§ **STATED PROBLEM**: Copy the data below line for line, with no changes at all.

§ **SUPPLIED DATA**:

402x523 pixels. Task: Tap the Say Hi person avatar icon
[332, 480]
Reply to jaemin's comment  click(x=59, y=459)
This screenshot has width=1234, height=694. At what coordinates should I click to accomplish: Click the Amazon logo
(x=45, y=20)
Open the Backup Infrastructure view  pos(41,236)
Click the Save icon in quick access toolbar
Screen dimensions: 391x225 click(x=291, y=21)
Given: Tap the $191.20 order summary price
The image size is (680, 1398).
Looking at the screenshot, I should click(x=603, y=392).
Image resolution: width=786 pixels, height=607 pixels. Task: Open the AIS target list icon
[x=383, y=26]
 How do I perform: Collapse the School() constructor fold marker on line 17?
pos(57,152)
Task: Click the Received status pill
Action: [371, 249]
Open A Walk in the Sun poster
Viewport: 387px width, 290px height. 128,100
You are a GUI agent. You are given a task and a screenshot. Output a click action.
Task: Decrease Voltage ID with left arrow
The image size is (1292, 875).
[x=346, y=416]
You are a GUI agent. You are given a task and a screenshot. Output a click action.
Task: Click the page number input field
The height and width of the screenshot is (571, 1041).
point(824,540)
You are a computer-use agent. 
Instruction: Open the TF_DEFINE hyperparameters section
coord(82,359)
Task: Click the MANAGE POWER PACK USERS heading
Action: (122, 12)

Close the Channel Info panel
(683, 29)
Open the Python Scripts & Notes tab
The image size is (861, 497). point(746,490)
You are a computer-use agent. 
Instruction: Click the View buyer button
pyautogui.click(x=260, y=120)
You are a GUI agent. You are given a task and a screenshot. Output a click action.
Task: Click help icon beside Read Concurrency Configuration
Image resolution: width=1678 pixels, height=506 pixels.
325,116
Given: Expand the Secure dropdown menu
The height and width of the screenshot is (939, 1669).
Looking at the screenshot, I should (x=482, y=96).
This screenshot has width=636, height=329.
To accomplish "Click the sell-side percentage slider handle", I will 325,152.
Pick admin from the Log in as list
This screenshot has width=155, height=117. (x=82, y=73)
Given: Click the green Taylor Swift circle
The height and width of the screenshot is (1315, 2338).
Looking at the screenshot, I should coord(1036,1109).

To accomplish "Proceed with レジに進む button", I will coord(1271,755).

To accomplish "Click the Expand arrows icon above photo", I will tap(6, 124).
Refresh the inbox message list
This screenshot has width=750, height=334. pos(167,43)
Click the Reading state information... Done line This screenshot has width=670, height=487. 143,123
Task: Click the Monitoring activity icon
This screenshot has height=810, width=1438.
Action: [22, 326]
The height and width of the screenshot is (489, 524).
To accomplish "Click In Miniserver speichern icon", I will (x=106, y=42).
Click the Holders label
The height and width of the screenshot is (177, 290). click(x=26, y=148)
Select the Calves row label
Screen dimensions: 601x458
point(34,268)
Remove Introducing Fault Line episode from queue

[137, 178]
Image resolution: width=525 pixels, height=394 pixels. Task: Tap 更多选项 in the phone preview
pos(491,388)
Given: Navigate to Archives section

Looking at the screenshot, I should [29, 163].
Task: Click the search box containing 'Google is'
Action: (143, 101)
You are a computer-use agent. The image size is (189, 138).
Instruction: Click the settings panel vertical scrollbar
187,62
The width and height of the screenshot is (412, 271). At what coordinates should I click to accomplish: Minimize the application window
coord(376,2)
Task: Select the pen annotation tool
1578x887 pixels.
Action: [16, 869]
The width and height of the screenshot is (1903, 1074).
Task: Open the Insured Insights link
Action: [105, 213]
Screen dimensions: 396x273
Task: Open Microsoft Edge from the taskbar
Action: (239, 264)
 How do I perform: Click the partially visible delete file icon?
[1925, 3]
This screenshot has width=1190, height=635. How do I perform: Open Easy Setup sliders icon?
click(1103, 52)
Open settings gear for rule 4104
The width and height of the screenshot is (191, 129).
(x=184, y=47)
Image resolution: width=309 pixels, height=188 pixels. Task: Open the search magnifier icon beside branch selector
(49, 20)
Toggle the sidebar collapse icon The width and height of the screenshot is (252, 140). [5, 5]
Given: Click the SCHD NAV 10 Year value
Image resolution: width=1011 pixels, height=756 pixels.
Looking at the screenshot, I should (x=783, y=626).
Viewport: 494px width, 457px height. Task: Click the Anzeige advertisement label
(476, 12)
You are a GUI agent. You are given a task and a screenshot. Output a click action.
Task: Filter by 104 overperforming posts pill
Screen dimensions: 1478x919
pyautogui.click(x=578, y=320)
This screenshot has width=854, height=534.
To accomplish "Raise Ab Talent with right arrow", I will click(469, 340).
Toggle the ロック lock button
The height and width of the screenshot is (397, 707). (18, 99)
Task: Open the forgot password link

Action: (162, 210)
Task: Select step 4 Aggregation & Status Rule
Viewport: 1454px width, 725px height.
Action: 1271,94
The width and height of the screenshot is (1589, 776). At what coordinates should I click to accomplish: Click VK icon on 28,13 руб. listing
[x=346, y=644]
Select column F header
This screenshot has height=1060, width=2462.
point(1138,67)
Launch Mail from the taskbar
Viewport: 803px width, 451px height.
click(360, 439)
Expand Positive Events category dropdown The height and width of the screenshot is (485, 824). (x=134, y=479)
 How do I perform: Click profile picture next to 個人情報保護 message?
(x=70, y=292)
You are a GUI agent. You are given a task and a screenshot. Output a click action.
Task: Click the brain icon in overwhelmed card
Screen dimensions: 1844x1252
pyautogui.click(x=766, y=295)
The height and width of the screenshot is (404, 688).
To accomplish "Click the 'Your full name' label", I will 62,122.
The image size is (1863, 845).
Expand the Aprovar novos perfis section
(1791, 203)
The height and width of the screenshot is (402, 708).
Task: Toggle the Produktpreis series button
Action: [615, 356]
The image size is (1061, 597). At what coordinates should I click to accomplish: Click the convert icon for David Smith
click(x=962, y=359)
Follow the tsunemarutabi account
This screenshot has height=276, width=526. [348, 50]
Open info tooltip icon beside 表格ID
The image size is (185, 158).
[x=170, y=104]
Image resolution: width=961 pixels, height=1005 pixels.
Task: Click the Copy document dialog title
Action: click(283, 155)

§ **THE OUTPUT**:
402x523 pixels. Task: Tap the Say Hi person avatar icon
[332, 480]
Reply to jaemin's comment  click(x=59, y=459)
This screenshot has width=1234, height=694. At what coordinates should I click to accomplish: Click the Amazon logo
(x=45, y=20)
Open the Backup Infrastructure view  pos(41,236)
Click the Save icon in quick access toolbar
Screen dimensions: 391x225 click(x=291, y=21)
Given: Tap the $191.20 order summary price
The image size is (680, 1398).
Looking at the screenshot, I should click(x=603, y=392).
Image resolution: width=786 pixels, height=607 pixels. Task: Open the AIS target list icon
[x=383, y=26]
 How do I perform: Collapse the School() constructor fold marker on line 17?
pos(57,152)
Task: Click the Received status pill
Action: [371, 249]
Open A Walk in the Sun poster
Viewport: 387px width, 290px height. 128,100
You are a GUI agent. You are given a task and a screenshot. Output a click action.
Task: Decrease Voltage ID with left arrow
The image size is (1292, 875).
[x=346, y=416]
You are a GUI agent. You are given a task and a screenshot. Output a click action.
Task: Click the page number input field
The height and width of the screenshot is (571, 1041).
point(824,540)
You are a computer-use agent. 
Instruction: Open the TF_DEFINE hyperparameters section
coord(82,359)
Task: Click the MANAGE POWER PACK USERS heading
Action: (122, 12)

Close the Channel Info panel
(683, 29)
Open the Python Scripts & Notes tab
The image size is (861, 497). point(746,490)
You are a computer-use agent. 
Instruction: Click the View buyer button
pyautogui.click(x=260, y=120)
You are a GUI agent. You are given a task and a screenshot. Output a click action.
Task: Click help icon beside Read Concurrency Configuration
Image resolution: width=1678 pixels, height=506 pixels.
325,116
Given: Expand the Secure dropdown menu
The height and width of the screenshot is (939, 1669).
Looking at the screenshot, I should (x=482, y=96).
This screenshot has width=636, height=329.
To accomplish "Click the sell-side percentage slider handle", I will 325,152.
Pick admin from the Log in as list
This screenshot has width=155, height=117. (x=82, y=73)
Given: Click the green Taylor Swift circle
The height and width of the screenshot is (1315, 2338).
Looking at the screenshot, I should coord(1036,1109).

To accomplish "Proceed with レジに進む button", I will coord(1271,755).

To accomplish "Click the Expand arrows icon above photo", I will tap(6, 124).
Refresh the inbox message list
This screenshot has width=750, height=334. pos(167,43)
Click the Reading state information... Done line This screenshot has width=670, height=487. 143,123
Task: Click the Monitoring activity icon
This screenshot has height=810, width=1438.
Action: [22, 326]
The height and width of the screenshot is (489, 524).
To accomplish "Click In Miniserver speichern icon", I will (x=106, y=42).
Click the Holders label
The height and width of the screenshot is (177, 290). click(x=26, y=148)
Select the Calves row label
Screen dimensions: 601x458
point(34,268)
Remove Introducing Fault Line episode from queue

[137, 178]
Image resolution: width=525 pixels, height=394 pixels. Task: Tap 更多选项 in the phone preview
pos(491,388)
Given: Navigate to Archives section

Looking at the screenshot, I should [29, 163].
Task: Click the search box containing 'Google is'
Action: (143, 101)
You are a computer-use agent. The image size is (189, 138).
Instruction: Click the settings panel vertical scrollbar
187,62
The width and height of the screenshot is (412, 271). At what coordinates should I click to accomplish: Minimize the application window
coord(376,2)
Task: Select the pen annotation tool
1578x887 pixels.
Action: [16, 869]
The width and height of the screenshot is (1903, 1074).
Task: Open the Insured Insights link
Action: [105, 213]
Screen dimensions: 396x273
Task: Open Microsoft Edge from the taskbar
Action: (239, 264)
 How do I perform: Click the partially visible delete file icon?
[1925, 3]
This screenshot has width=1190, height=635. How do I perform: Open Easy Setup sliders icon?
click(1103, 52)
Open settings gear for rule 4104
The width and height of the screenshot is (191, 129).
(x=184, y=47)
Image resolution: width=309 pixels, height=188 pixels. Task: Open the search magnifier icon beside branch selector
(49, 20)
Toggle the sidebar collapse icon The width and height of the screenshot is (252, 140). [5, 5]
Given: Click the SCHD NAV 10 Year value
Image resolution: width=1011 pixels, height=756 pixels.
Looking at the screenshot, I should (x=783, y=626).
Viewport: 494px width, 457px height. Task: Click the Anzeige advertisement label
(476, 12)
You are a GUI agent. You are given a task and a screenshot. Output a click action.
Task: Filter by 104 overperforming posts pill
Screen dimensions: 1478x919
pyautogui.click(x=578, y=320)
This screenshot has width=854, height=534.
To accomplish "Raise Ab Talent with right arrow", I will click(469, 340).
Toggle the ロック lock button
The height and width of the screenshot is (397, 707). (18, 99)
Task: Open the forgot password link

Action: (162, 210)
Task: Select step 4 Aggregation & Status Rule
Viewport: 1454px width, 725px height.
Action: 1271,94
The width and height of the screenshot is (1589, 776). At what coordinates should I click to accomplish: Click VK icon on 28,13 руб. listing
[x=346, y=644]
Select column F header
This screenshot has height=1060, width=2462.
point(1138,67)
Launch Mail from the taskbar
Viewport: 803px width, 451px height.
click(360, 439)
Expand Positive Events category dropdown The height and width of the screenshot is (485, 824). (x=134, y=479)
 How do I perform: Click profile picture next to 個人情報保護 message?
(x=70, y=292)
You are a GUI agent. You are given a task and a screenshot. Output a click action.
Task: Click the brain icon in overwhelmed card
Screen dimensions: 1844x1252
pyautogui.click(x=766, y=295)
The height and width of the screenshot is (404, 688).
To accomplish "Click the 'Your full name' label", I will 62,122.
The image size is (1863, 845).
Expand the Aprovar novos perfis section
(1791, 203)
The height and width of the screenshot is (402, 708).
Task: Toggle the Produktpreis series button
Action: [615, 356]
The image size is (1061, 597). At what coordinates should I click to accomplish: Click the convert icon for David Smith
click(x=962, y=359)
Follow the tsunemarutabi account
This screenshot has height=276, width=526. [348, 50]
Open info tooltip icon beside 表格ID
The image size is (185, 158).
[x=170, y=104]
Image resolution: width=961 pixels, height=1005 pixels.
Task: Click the Copy document dialog title
Action: click(283, 155)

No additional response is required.